* _Exercise task_
Count the lines below that contain the word "dimensions", and reply with only that number.

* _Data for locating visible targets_
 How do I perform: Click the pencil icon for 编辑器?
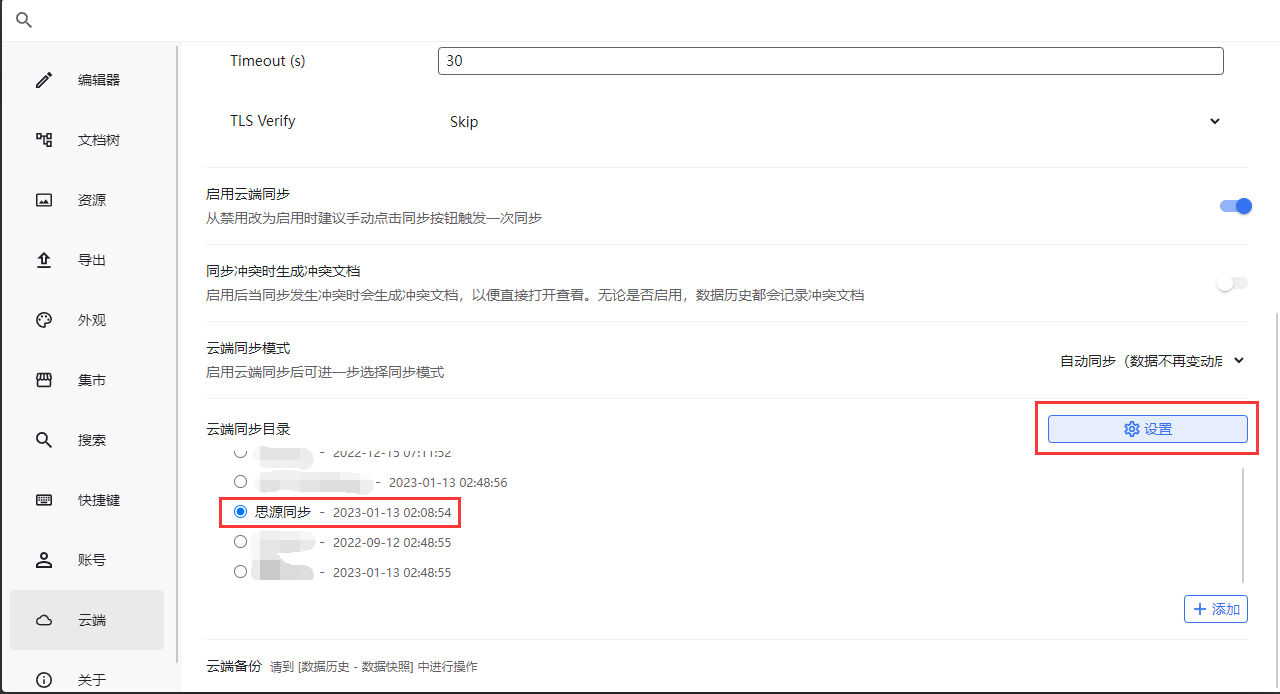pos(44,80)
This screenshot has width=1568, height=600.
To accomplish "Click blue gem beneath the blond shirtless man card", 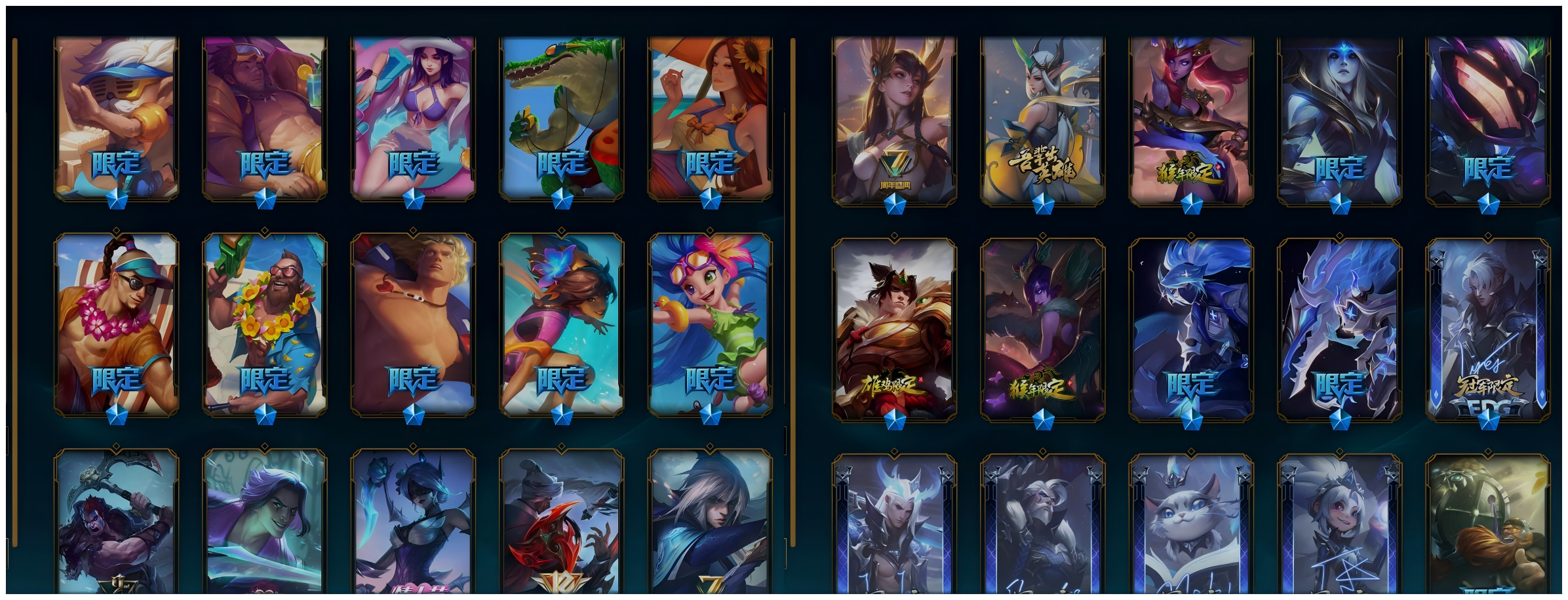I will coord(413,414).
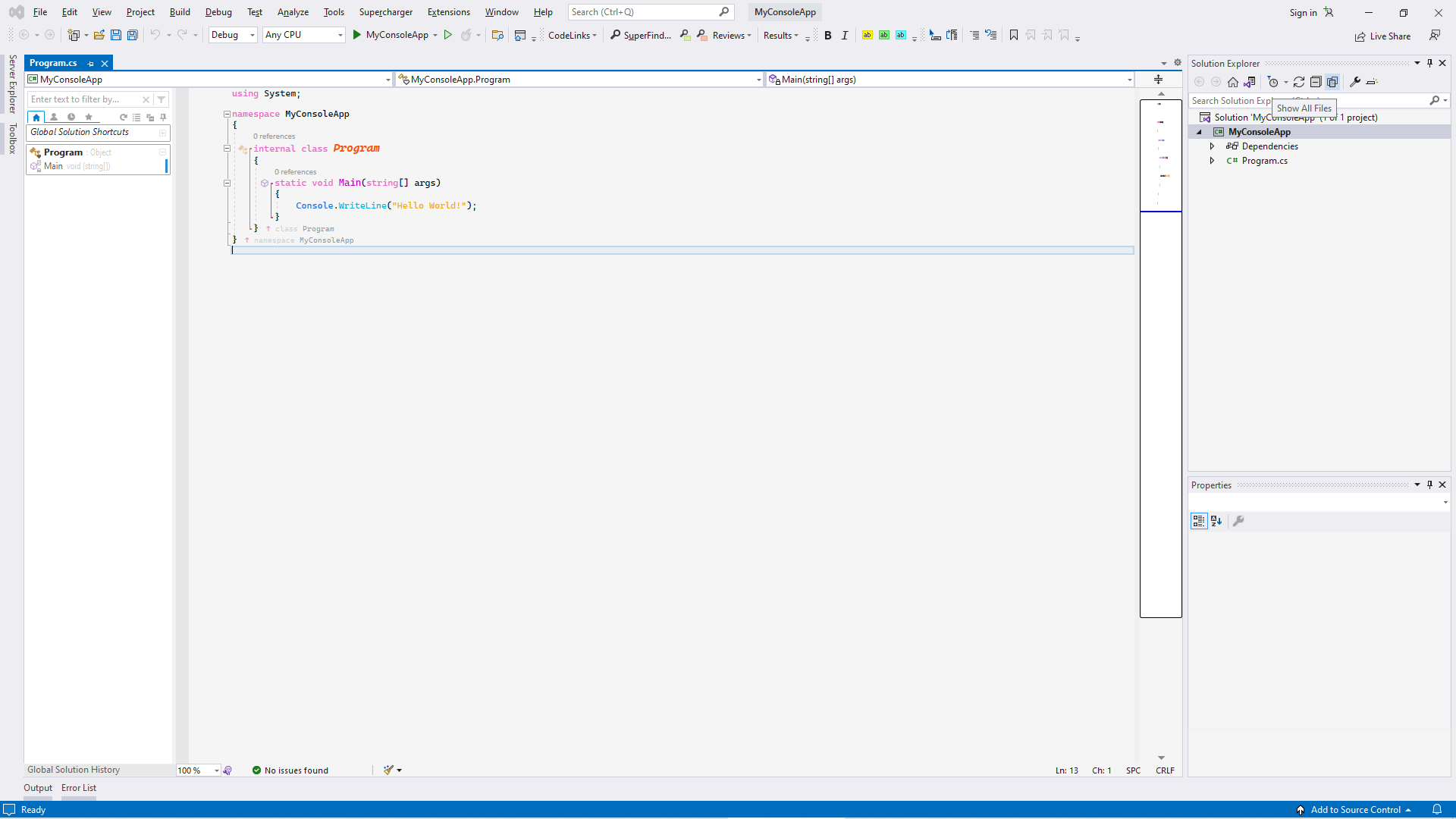
Task: Click the yellow highlight ab icon
Action: (x=868, y=35)
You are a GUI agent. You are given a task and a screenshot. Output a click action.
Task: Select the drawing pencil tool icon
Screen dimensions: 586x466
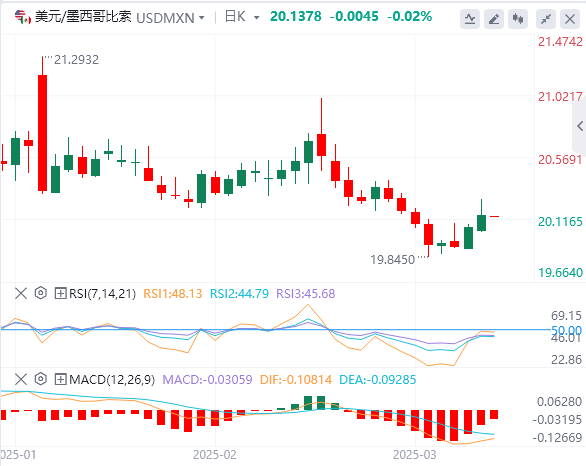494,19
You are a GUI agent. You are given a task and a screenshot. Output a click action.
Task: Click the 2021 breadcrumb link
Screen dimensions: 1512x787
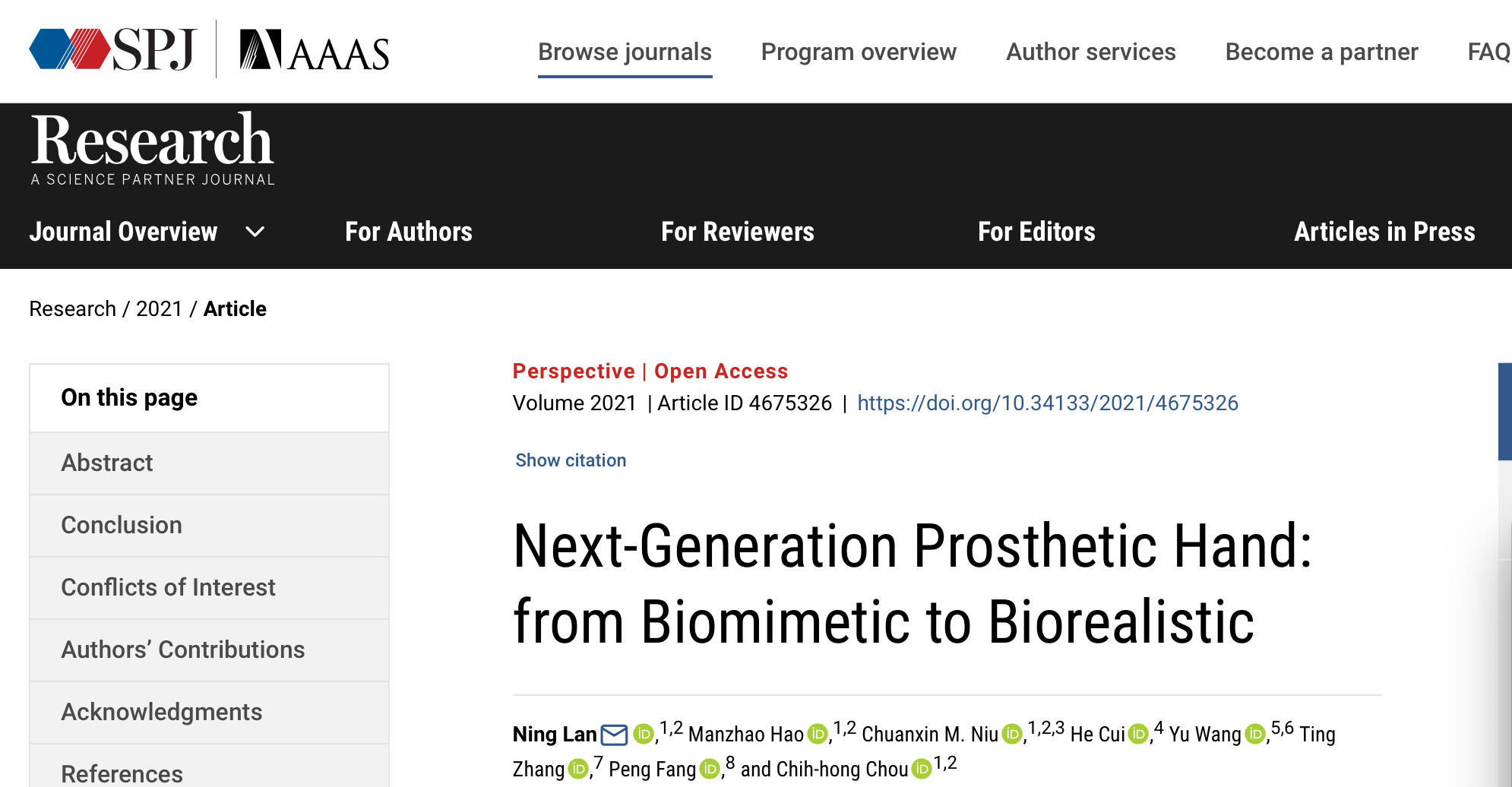[x=159, y=308]
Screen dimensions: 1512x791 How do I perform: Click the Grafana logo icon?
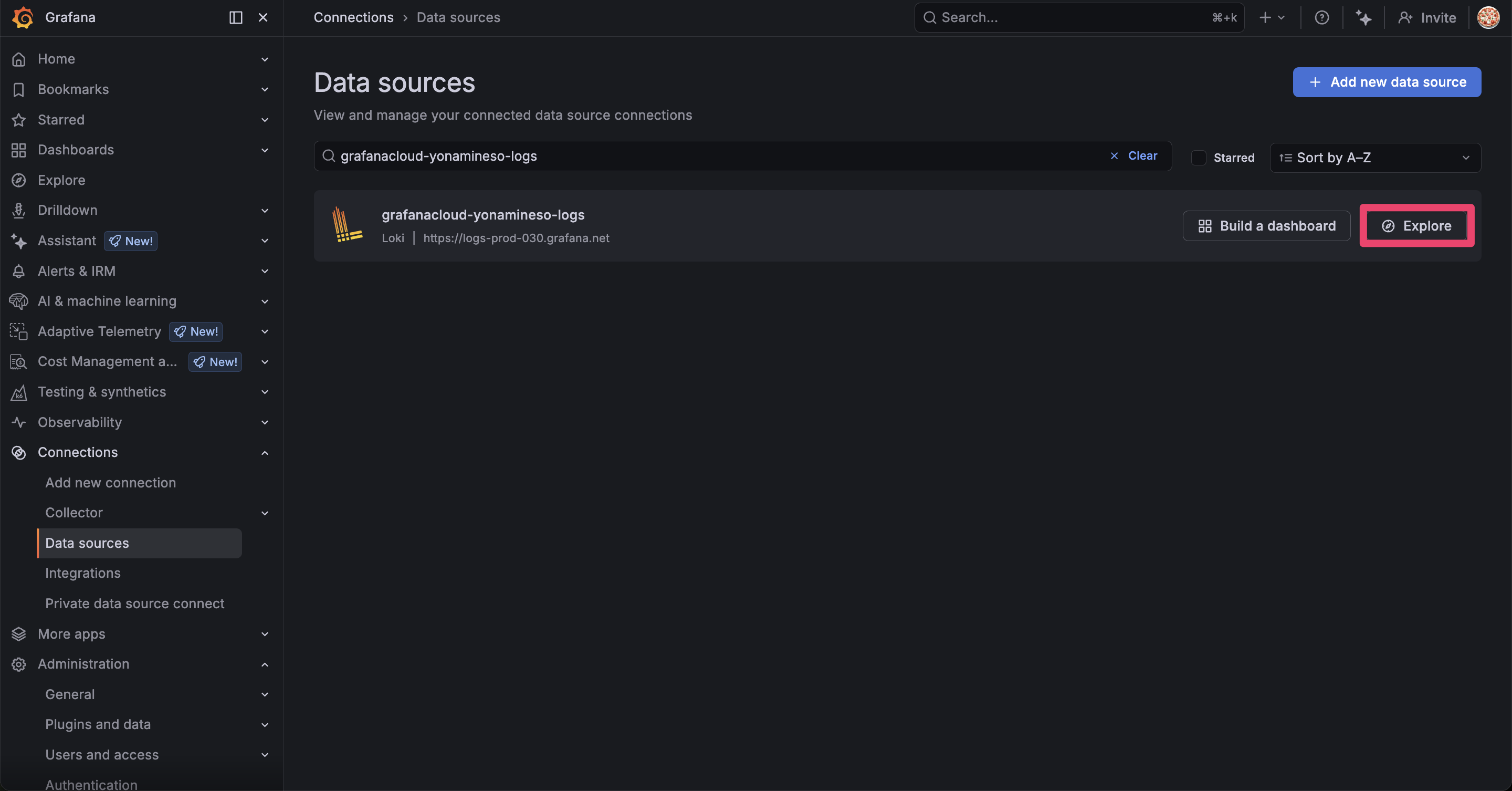tap(23, 18)
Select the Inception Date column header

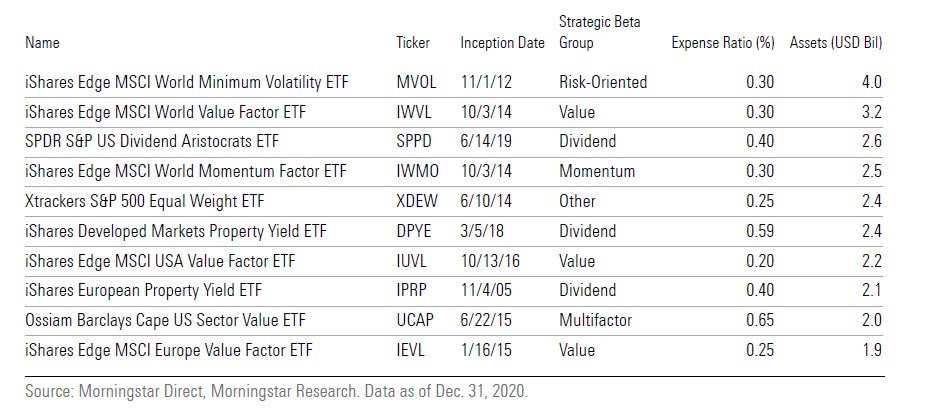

* _Exercise response_
3